Bu yaşlı teyze neden simit satmak zorunda? Açlıktan ölmemek için! Ama teyzeyi kurtarmak devletin umurunda değil! Bu yaşta sokaklarda çalışmak zorunda olan bir insanın simitlerine el koyan devlet düzeni sağladığını iddia ediyor! Bu yaşında huzur içinde yaşaması gereken bir insana eziyet ediyor. Üç kuruş para kazanmasının önüne geçiyor. Ama aynı devlet, büyük bir açgözlülükle daha fazla kâr ve zenginlik elde etmek için dünyanın dört bir yanında şubeler açan Simit Sarayını kurtarmaya çalışıyor. Tepkilerin büyümesi üzerine Erdoğan bu kararın uygulanmayacağını söyledi. Ama bu sadece göz boyamadır. Çünkü iktidar batan şirketleri kurtarmaya, işçi ve emekçileri yoksulluğa mahkûm etmeye devam ediyor. Öyle olmasaydı enflasyonun %30’ları, yoksulluk sınırının 7 bin liraları bulduğu bir zamanda şirketlere teşvikler dağıtılıp asgari ücret 2300 lira civarında tutulur muydu? İktidar ve patronlar krizin faturasını yoksul işçi ve emekçilerin sırtına yıkıyorlar.

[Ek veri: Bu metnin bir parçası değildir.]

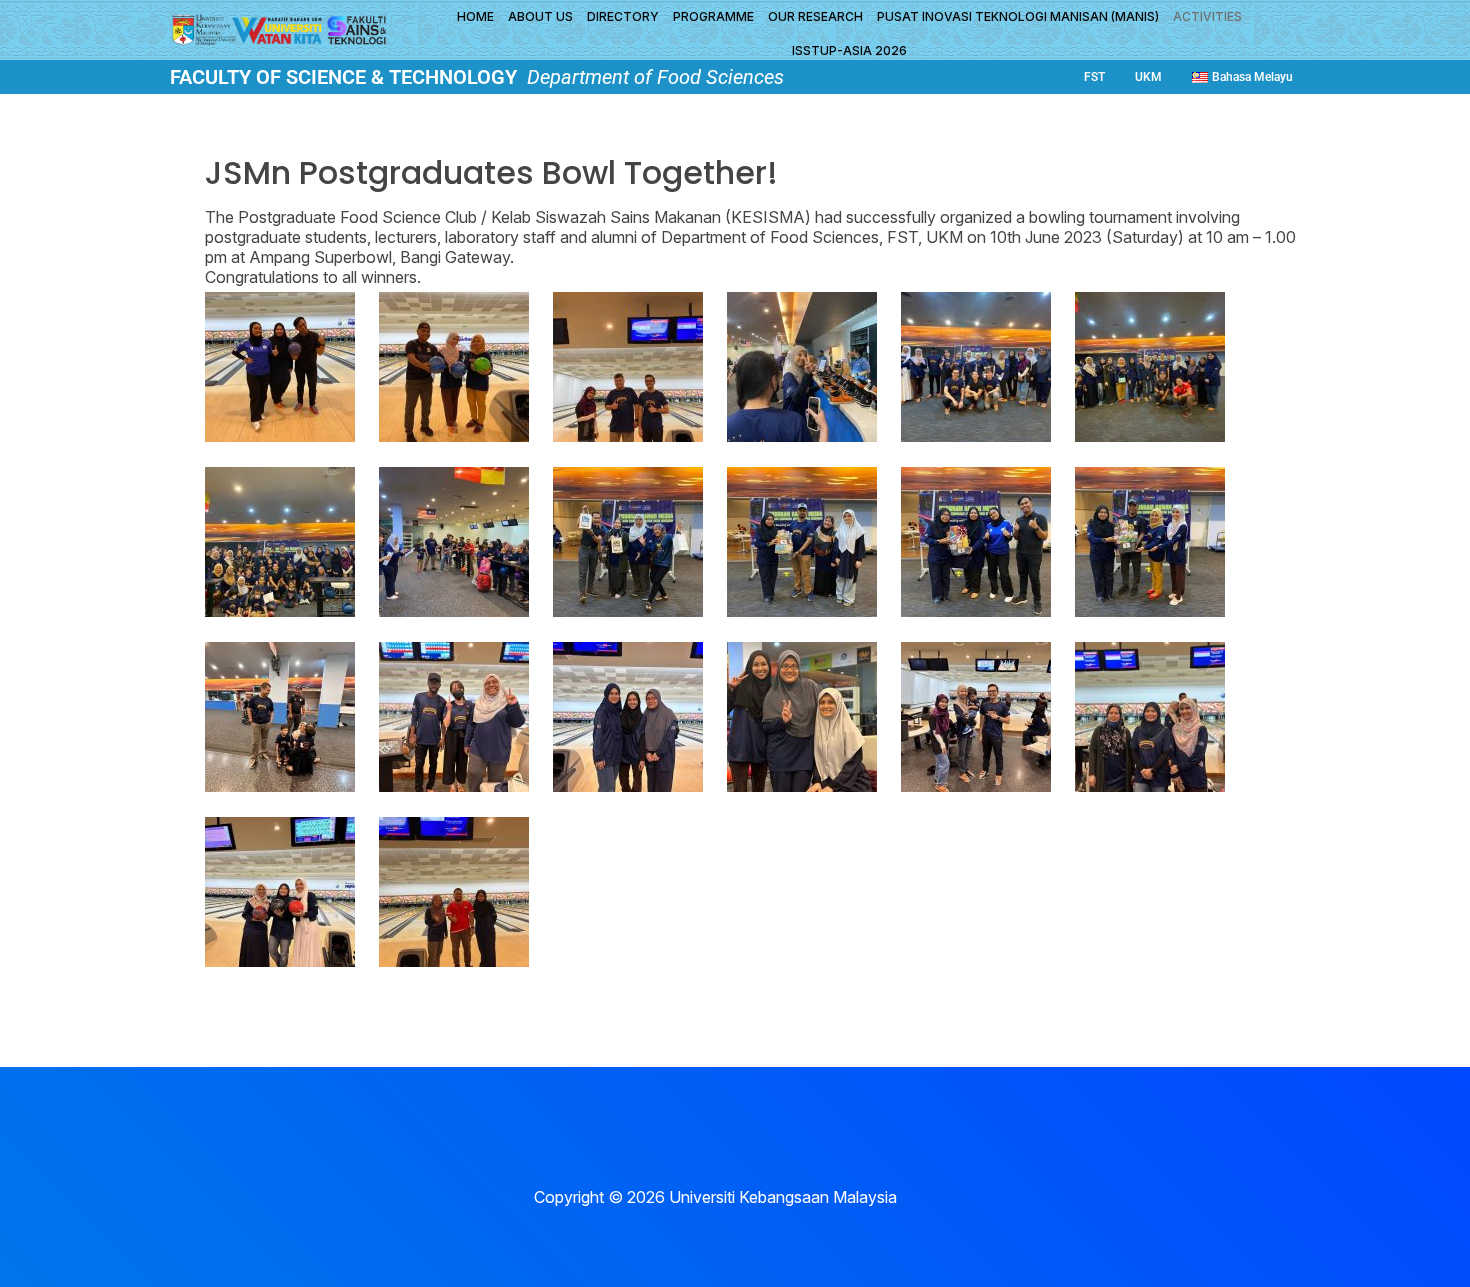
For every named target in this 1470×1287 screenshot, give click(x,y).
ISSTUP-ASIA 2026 (849, 50)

Aslında insanlık öyle bir düzeye gelmiş durumdaki ne yaşlı teyzelerin simit satmaları gerekiyor, ne de kalem tutması gereken küçücük ellerin atölyelerde anahtar tutmaları. Ama sermayenin egemenliğindeki bir dünyada bunların hiçbiri mümkün olmuyor çünkü tüm zenginliklere patronlar sınıfı el koyuyor. Bugünün dünyasına hâkim olan kapitalist düzen bolluk içinde yokluk yaratıyor. Bir avuç insan aşırı zenginlik ve lüks içinde yaşarken yüz milyonlar, işçi ve emekçiler açlık çekiyor, hiçbir toplumsal soruna çözüm bulunamıyor. Böyle bir düzen artık miadını doldurmuştur, çürümüştür ve yıkılması gerekmektedir. İşçiler çarkı bozuk bu düzene boyun eğmeyi reddetmelidir.